C’est à cette question que, sous la direction de Michael Lütscher, plusieurs auteurs se sont attelés, question qui n’est pas réduite à la simple dimension économique. À travers l’exemple de St. Moritz, berceau du tourisme d’hiver en Suisse, mais pas exclusivement, l’ouvrage détaille les mécanismes de développement, de transformation, d’appropriation et de reconversion qui fondent aujourd’hui cette activité et qui l’amènent à porter la destinée de maintes régions de montagne. En devenant un or blanc, la neige cessait d’être vue comme un obstacle supplémentaire à la rude vie en montagne. Adoptant une approche chronologique fondée sur une très vaste bibliographie ainsi qu’une intelligente utilisation de diverses sources (manuscrites et visuelles), il parvient à saisir les grands moments de cette histoire longue maintenant de près de 150 ans. En dix chapitres d’une vingtaine de pages chacun et parsemés d’encarts développant des thématiques particulières, Michael Lütscher et ses collègues réussissent à synthétiser une page essentielle de la vie sociale, économique et culturelle de la Suisse tant, on le sait maintenant, le tourisme a pesé sur son essor et son imaginaire. Il ne se confine pas à une histoire héroïque même si parfois le style et quelques présentations peuvent le laisser croire. L’analyse est sérieuse, critique, référencée; elle sert donc aux chercheurs et chercheuses dont on attend qu’ils et elles se multiplient. Car agissant tels des miroirs grossissants sur les grandes étapes d’évolution, ce qui nous est dit dans l’ouvrage reste encore en deçà d’une compréhension pleine et entière du phénomène.

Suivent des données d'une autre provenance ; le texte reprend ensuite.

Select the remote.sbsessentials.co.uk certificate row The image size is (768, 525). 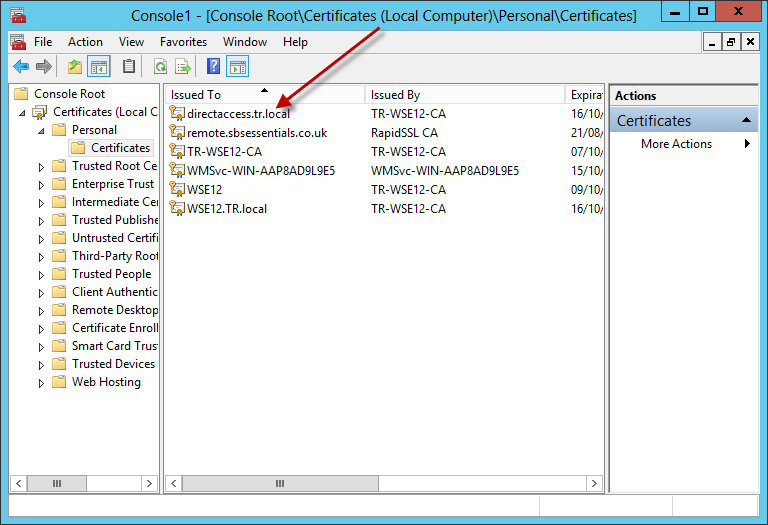tap(257, 133)
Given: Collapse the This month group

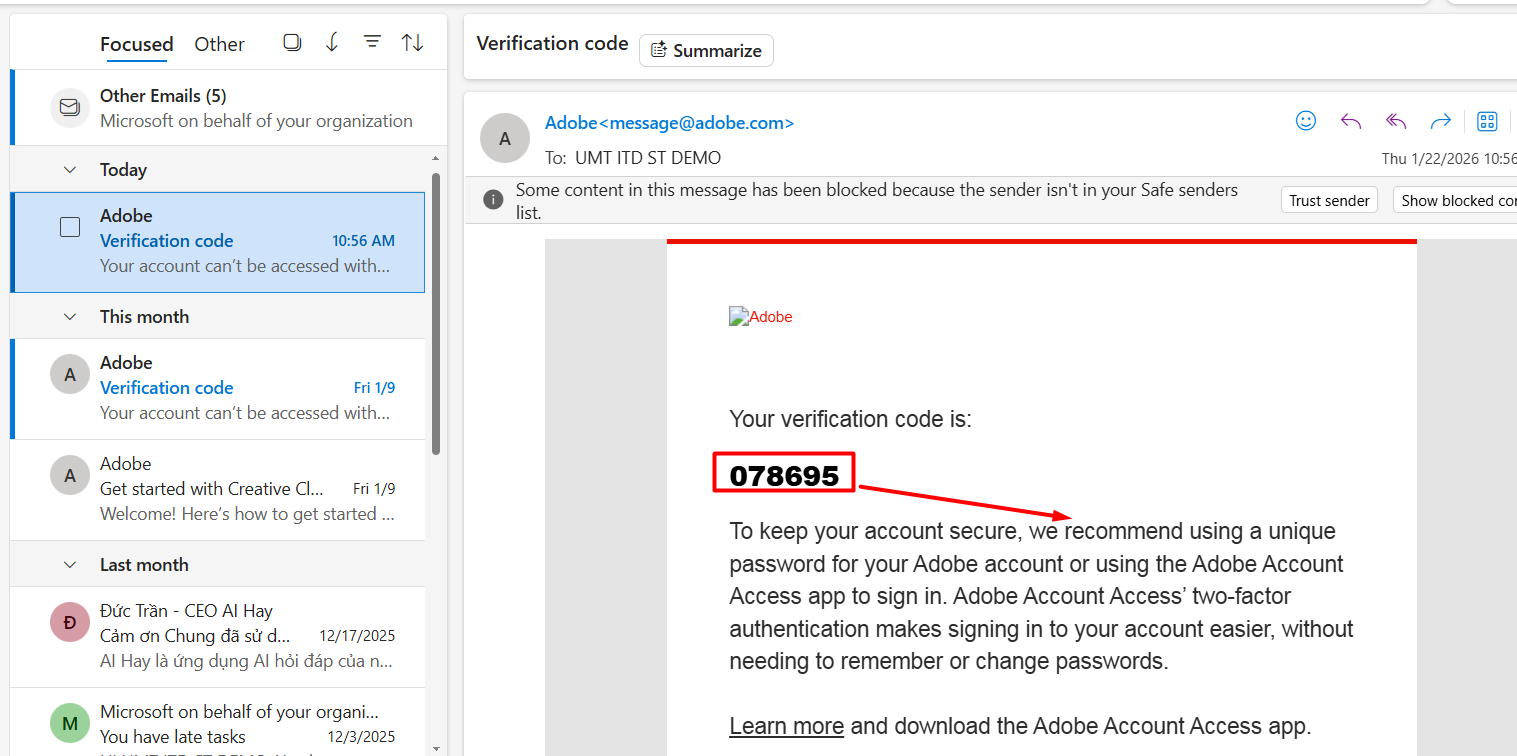Looking at the screenshot, I should (x=70, y=317).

Plusieurs pages méritent cependant qu’on s’y arrête parce qu’elles sont réellement novatrices, notamment sur les aspects techniques et économiques – fabricants de ski et de matériel (bonnets, chaussures, tricots mais aussi remontées mécaniques et téléphériques), sponsoring (avec l’implication notamment des grandes banques), supports sportifs (courses, jeux olympiques) à l’essor des activités hivernales –, mais aussi les aspects environnementaux (réactions au réchauffement climatique, pression sur les écosystèmes alpins), ou encore socio-culturels (impacts de la mode, utilisation de l’image féminine, mais aussi du champion et de la championne dans la publicité, émergence des écoles de ski et du ski scolaire). Bref, et c’est l’idée centrale du livre, les sports d’hiver donnent le ton aux changements qu’ont connus non seulement la montagne suisse, européenne ou mondiale – la comparaison peut être aisément faite –, mais la société dans son ensemble. Ils ne sont pas les simples réceptacles des humeurs et des caprices des milieux urbains utilisant la montagne comme un faire-valoir et peu soucieux de ses habitants comme on peut encore l’affirmer jusqu’au milieu du XXe siècle. Mais avec les Trente Glorieuses, la société de consommation de masse assure aux sports d’hiver une nouvelle dimension qui, d’une part, façonne les attentes de générations avides de liberté, de vacances, de rencontres et d‘expériences et, d’autre part, détermine de nouvelles façons de vivre où l’innovation est loin d’être absente. La démocratisation du ski apporte son lot d’embarras mais, en même temps, change le regard porté sur les hauteurs. À ce titre, avec les sports d’hiver, la montagne accède au rang de modèle et d’incitatrice après avoir, pendant très longtemps, été synonyme de repli, d’atavisme, de retard. Le «small is beautiful» se conjugue dorénavant au «high is beautiful» jusqu’à ce que les changements climatiques et peut-être aussi une saturation ne les remettent en question. À cet égard, les dernières pages évoquent les défis auxquels le tourisme hivernal helvétique doit faire face.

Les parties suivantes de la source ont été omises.